PostgreSQL Inside

The longer we use PostgreSQL, the more we run into a few concepts at least once: MVCC, indexes, EXPLAIN, isolation levels, VACUUM, partitioning.

1. MVCC

Multi-Version Concurrency Control is a concurrency control technique that keeps multiple versions of the same row at once so that reads and writes do not block each other. PostgreSQL is built on this model.

A transaction sees data through a snapshot taken at its start.
An update creates a new row version and marks the old version with a transaction ID.
Old versions that no transaction looks at anymore become candidates for VACUUM.

The advantage is that it offers a consistent snapshot without read locks. The limit is bloat from accumulated dead tuples.

2. Index types

PostgreSQL ships with several index access methods.

Type	Where it fits
B-tree	Equality and range comparisons (default). Almost any equality or inequality search.
Hash	Equality only. WAL logging stabilized from 9.6+.
GIN	Multi-value columns (`tsvector`, `jsonb`, arrays). Full-text and key existence checks.
GiST	Ranges and spatial (PostGIS), part of similarity search.
SP-GiST	Space partitioning (Quad-tree, KD-tree style).
BRIN	Naturally sorted columns of very large tables (timestamps, etc.). Small index size.
BLOOM	Multi-column equality combination check (extension).

Index choice depends on data distribution and query shape. The wrong index drives up disk and write cost before it helps performance.

3. EXPLAIN and EXPLAIN ANALYZE

EXPLAIN shows the execution plan the planner produced, while EXPLAIN ANALYZE measures actual execution time and row counts.

EXPLAIN ANALYZE
SELECT id, email FROM users WHERE email = 'a@b.com';

Common nodes we see when reading.

Seq Scan: full table scan. Normal on small tables or low selectivity.
Index Scan / Index Only Scan: access through an index. Index Only is meaningful only when the visibility map is clean.
Bitmap Heap Scan: combines several index results as a bitmap and visits the heap once.
Nested Loop / Hash Join / Merge Join: join algorithms. The planner picks based on data size and distribution.
actual time vs cost: cost is estimated, actual time is measured. A large gap suggests stale statistics.

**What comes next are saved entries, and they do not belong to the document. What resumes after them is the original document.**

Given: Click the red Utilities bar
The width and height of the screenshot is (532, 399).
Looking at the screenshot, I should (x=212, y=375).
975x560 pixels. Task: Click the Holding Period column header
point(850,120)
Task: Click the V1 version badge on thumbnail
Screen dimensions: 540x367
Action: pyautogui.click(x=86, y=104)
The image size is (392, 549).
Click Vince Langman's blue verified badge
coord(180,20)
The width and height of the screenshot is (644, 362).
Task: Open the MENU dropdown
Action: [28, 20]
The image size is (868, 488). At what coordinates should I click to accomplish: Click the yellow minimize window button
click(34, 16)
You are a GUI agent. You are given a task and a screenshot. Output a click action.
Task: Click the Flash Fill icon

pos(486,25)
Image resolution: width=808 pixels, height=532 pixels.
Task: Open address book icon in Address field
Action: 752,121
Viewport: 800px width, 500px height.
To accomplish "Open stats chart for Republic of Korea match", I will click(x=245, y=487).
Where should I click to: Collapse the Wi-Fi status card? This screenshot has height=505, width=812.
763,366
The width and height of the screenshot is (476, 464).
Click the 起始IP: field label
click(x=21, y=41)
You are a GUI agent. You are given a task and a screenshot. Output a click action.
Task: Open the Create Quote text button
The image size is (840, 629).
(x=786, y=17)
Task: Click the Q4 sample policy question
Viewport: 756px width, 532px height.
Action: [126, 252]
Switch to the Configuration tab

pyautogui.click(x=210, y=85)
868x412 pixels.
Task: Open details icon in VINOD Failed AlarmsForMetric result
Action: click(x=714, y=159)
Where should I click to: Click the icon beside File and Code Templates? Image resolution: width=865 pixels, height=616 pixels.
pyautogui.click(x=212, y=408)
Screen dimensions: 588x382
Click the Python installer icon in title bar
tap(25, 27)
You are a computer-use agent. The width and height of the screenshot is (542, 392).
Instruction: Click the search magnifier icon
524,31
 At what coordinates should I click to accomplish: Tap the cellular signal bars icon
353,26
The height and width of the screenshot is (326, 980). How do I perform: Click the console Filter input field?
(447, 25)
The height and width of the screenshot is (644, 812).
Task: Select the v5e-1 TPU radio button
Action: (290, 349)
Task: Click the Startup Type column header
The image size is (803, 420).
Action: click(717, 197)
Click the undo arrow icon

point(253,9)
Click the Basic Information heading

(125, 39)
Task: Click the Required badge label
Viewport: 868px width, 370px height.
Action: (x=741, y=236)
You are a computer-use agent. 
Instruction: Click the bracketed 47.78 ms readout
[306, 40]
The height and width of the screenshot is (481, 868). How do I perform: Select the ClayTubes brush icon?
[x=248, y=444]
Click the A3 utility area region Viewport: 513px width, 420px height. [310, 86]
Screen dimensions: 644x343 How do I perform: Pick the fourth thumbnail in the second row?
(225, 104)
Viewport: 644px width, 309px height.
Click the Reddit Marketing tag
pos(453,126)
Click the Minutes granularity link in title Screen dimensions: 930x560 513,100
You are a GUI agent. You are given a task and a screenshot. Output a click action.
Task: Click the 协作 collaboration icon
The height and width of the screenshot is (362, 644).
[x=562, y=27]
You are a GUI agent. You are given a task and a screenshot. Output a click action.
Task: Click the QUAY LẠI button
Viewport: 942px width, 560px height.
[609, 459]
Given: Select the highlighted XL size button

Turning on the BUFFERS option shows cache hits and disk reads.

EXPLAIN (ANALYZE, BUFFERS) SELECT ...;

4. Transaction isolation levels

The SQL standard defines four levels. Here is how PostgreSQL behaves.

Level	PostgreSQL's actual behavior
Read Uncommitted	Treated identically to Read Committed (no dirty reads occur).
Read Committed	Default. A new snapshot per statement. Non-repeatable reads and phantoms possible.
Repeatable Read	Snapshot fixed at transaction start. SSI reinforcement blocks some phantoms.
Serializable	SSI (Serializable Snapshot Isolation, introduced in 9.1). Guarantees a serializable result. On conflict, one transaction fails.

Raising the level boosts safety but increases conflict and retry cost. Most OLTP runs fine on Read Committed. Places like payments or inventory are worth reviewing for Serializable or explicit locks.

5. VACUUM and autovacuum

VACUUM reclaims dead tuples and refreshes the visibility map and statistics. The autovacuum daemon runs it automatically based on thresholds.

VACUUM (default): returns space to the free space map. Disk usage does not shrink.
VACUUM FULL: rewrites the table and shrinks disk too. It holds an ACCESS EXCLUSIVE lock during the operation, so it is risky in production.
ANALYZE: collects statistics. Affects planner accuracy.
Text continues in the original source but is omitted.